Your focus is to extend the functionality of appendChild. Intercept the insertion of a script element; attach the handlers to it. And you are done...I hope...

Of course, this is a bad idea to put it to production.

http://plnkr.co/edit/ijElm8bQ5u895TMsYJ6D?p=preview

var f = Element.prototype.appendChild;
var precb = function() {
  console.log('precb called');
};

var postcb = function() {
  console.log('postcb called');
};

Element.prototype.appendChild = function() {
  var args = arguments;
  var el = args[0];

  if(el.tagName && el.tagName.toString().toLowerCase() === 'script') {
    precb();
    el.addEventListener('load', postcb, false);
  }
  f.apply(this, args);
};

Upvotes: 1

Chris Baker
Chris Baker

Reputation: 50592

There are no native global events related to AJAX requests. This is partially because there is not a complete cross-browser standard for implementation. Most browsers use XMLHttpRequest, IE uses ActiveXObject.

As noted in comments, jQuery implements Global Ajax Event Handlers, specifically ajaxStart() and ajaxStop(). These give you a place to hook in to all ajax events, and since jQuery provides a unified API for these you don't have to worry about the differences in implementation between browsers.
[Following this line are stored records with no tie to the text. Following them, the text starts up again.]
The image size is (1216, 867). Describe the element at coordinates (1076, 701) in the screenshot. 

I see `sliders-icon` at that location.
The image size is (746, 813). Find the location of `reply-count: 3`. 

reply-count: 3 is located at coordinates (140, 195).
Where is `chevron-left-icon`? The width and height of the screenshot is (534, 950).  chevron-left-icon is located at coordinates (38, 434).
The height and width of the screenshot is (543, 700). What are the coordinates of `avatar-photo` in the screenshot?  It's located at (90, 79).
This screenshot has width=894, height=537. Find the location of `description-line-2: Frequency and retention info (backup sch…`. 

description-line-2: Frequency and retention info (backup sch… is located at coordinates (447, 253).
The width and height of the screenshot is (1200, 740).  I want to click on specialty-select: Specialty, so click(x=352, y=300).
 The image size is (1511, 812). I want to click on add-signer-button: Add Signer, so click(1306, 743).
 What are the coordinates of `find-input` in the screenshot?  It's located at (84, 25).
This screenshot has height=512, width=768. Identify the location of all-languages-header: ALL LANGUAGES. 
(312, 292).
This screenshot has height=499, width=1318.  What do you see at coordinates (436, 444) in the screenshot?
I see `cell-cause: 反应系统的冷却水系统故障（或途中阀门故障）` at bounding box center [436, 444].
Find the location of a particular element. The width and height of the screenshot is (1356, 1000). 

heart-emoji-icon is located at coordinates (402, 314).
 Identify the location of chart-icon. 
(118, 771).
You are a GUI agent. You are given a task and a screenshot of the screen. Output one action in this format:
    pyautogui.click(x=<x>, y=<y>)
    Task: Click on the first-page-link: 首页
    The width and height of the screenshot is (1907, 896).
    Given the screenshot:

The jQuery events only help with requests that also use jQuery. For requests initiated without using the library, before OR after the library is included, these events won't be fired by jQuery because jQuery simply has no idea the requests occurred -- no global events for you, no global events for jQuery.

That leaves you with one last, somewhat drastic option -- interfere with the prototype. Depending on what you need to do, this could be accomplished in two ways. To simply stop all requests, you can replace the objects other code will rely on with nothing. The scripts that try to make an AJAX request will simply fail. You can later restore the objects. Here's a non-cross-browser mock-up:

<head>
    <script>
        var oldXMLHttpRequest = XMLHttpRequest;
        XMLHttpRequest = false; // now all ajax requests fail
    </script>

    <!-- include the problematic library here -->

    <script>
        XMLHttpRequest = oldXMLHttpRequest; // now they work again!
        oldXMLHttpRequest = null;
    </script>

Here is a proof-of-concept (not tested for IE, but should work): http://jsfiddle.net/GRMule/wk0f7oeq/

If the goal is not to stop the request, but to take some action beforehand, you could write an object that behaves like XMLHttpRequest/ActiveXObject, but lets you hook in to the request. Replace XMLHttpRequest (or the IE counterpart) with your shimmed object, then optionally restore the original when your work is done. This is a little more involved, but not too tough. Instead of making XMLHttpRequest be false, make it be your functional replacement object.

Some browsers might not like you tampering with native objects, though, so be sure to test either approach on all target platforms.